• **Your goal**: Please repeat the listing below exactly, but do not include its pictures.

****************************************

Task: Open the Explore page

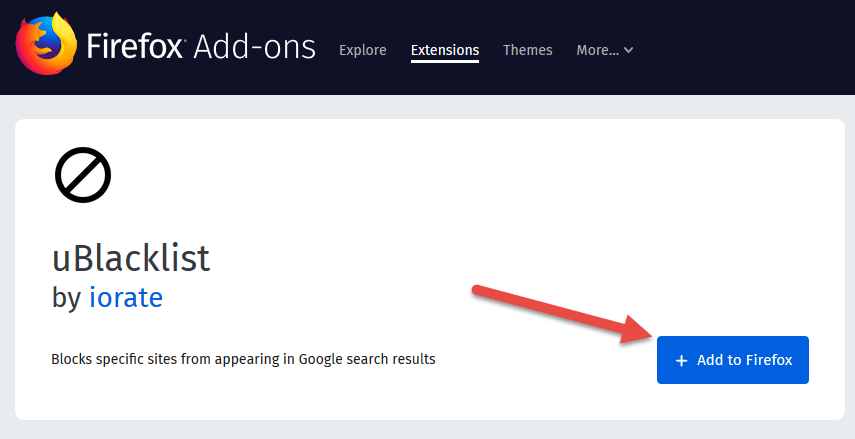Action: click(x=362, y=50)
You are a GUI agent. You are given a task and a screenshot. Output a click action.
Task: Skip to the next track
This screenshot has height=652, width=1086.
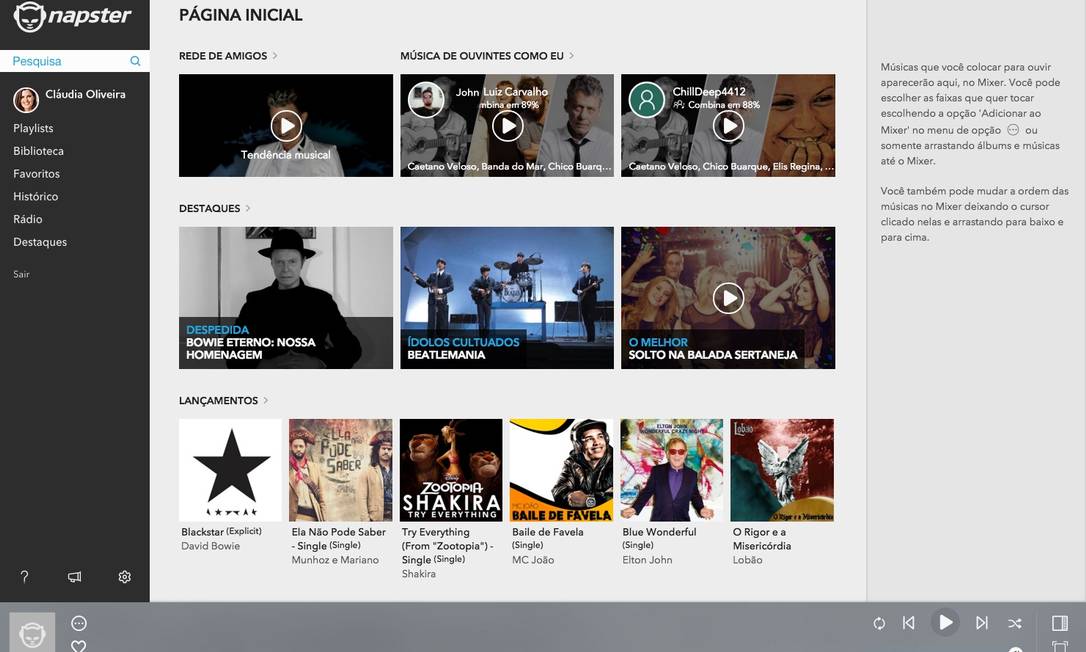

****************************************

• **Result of this task**:
Task: Open the Explore page

Action: click(x=362, y=50)
You are a GUI agent. You are given a task and a screenshot. Output a click action.
Task: Skip to the next track
This screenshot has height=652, width=1086.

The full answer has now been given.